Walker’s proposed investments in the UW System, the largest in recent history, would likely lead to small tuition increases, according to UW System spokesperson David Giroux.
“The best way to ensure modest tuition increases is to make sure the university has ample, reliable state funding,” Giroux said. “Gov. Walker’s budget does just that. … This is as good of a budget as we’ve seen in years.”
Walker’s biennial budget removes the 5.5 percent tuition increase cap he extended in his last budget, so technically, the UW System Board of Regents could increase tuition above that percentage in their meetings this summer.
Although Giroux said he would not speculate on a percentage that the regents would increase tuition by, he pointed to large tuition increases historically coming at times of large budget cuts, a contrast from the budget Walker proposed Wednesday.
“I think this [budget] sets the stage for a very modest tuition increase,” Giroux said.
Walker’s proposed budget faces changes from the Legislature, so during that time, United Council of UW Students is pushing to reinstate a tuition cap. Doing so would remove any uncertainty for students that the regents could “set tuition at will,” Dylan Jambrek, the group’s government relations director, said.
Jambrek pointed to 2005, the last time the cap was not in place, leading to tuition hikes of more than 15 percent at UW.
Rep. Stephen Nass, R-Whitewater, the chair of the Assembly’s Colleges and Universities Committee, is pushing for a tuition cap of about three or four percent, according to his spokesperson Mike Mikalsen. Nass also wants a cap on student fee increases, Mikalsen said.
Walker said last year he supported a tuition freeze, or no tuition increase at all, but he did not include a freeze or a capped increase in his budget. Although Nass supports much of Walker’s budget, Mikalsen said Nass thinks the budget falls short in not protecting students from uncertain tuition increases. Mikalsen encouraged students to tell their legislators they need to include a cap in the budget.
“It’s time for the middle class students to finally stand up and … say, ‘We need you to control tuition,’” Mikalsen said.
Associated Students of Madison Chair Andrew Bulovsky said in a statement the campus student government “will support the efforts of legislators” who push for a tuition cap and the increased funding levels for the UW System.
Walker’s $250 million in cuts to the UW System last year, plus an additional budget lapse of about $66 million, led to the regents increasing general tuition by the 5.5 percent cap last summer. Those tuition hikes were supposed to raise revenues for the system by $110 million, according to a UW System statement.
In this budget, Walker proposed a $181 million investment in the UW System, fully covering university operations, utilities, past construction commitments and fringe benefit increases. The $181 million includes $20 million on new UW System economic development programs and $2 million in its new flexible option online degree program for nontraditional students.
Walker’s investments come at a time when UW System faculty salaries are 18 percent below the national average, a number UW System President Kevin Reilly has said he would like to address.

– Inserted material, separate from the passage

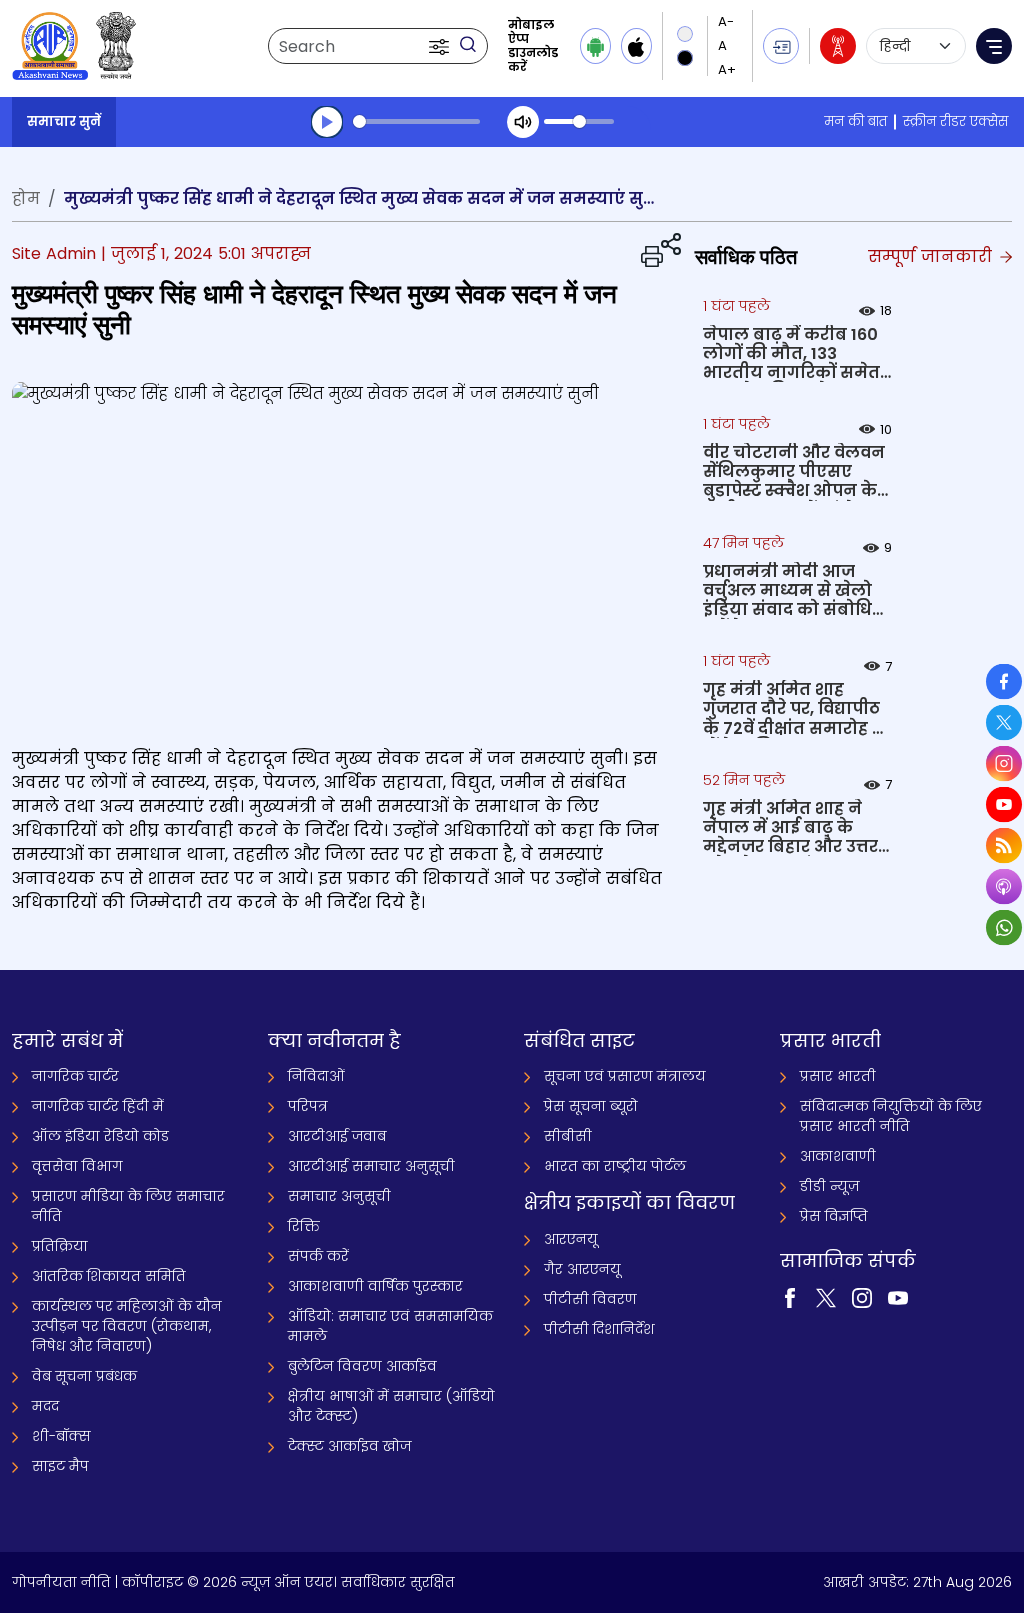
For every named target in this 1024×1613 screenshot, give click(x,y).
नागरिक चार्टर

Giroux said the UW System will try to address and “reach a balance” on three issues: keeping quality high, ensuring college is affordable and the below-average faculty salaries.
Walker’s block grant funding, which offers more flexibility, will help the UW System address all three issues, Giroux said. But Giroux also pointed to another proposal that he said would help the UW System save money. Walker is calling for the UW System to have control over its pay plan by removing legislative approval, in addition to the flexibility the system currently has to set titles and pay ranges.
Jambrek said although United Council recognizes low faculty salaries are harmful to quality, the student advocacy group is “never in favor” of increasing tuition.
“We’re particularly interested in the pay of our faculty, and it most certainly is [a problem], but we don’t think paying faculty should come on the backs of students,” Jambrek said.
Nass is also “seriously concerned” that UW System officials’ focus on increasing faculty pay would lead to tuition raises above the usual 5.5 percent, Mikalsen said.
In his budget, Walker also calls for establishing at least 30 credits that can be transferred within the UW System and technical colleges. Private and tribal colleges can opt into that system.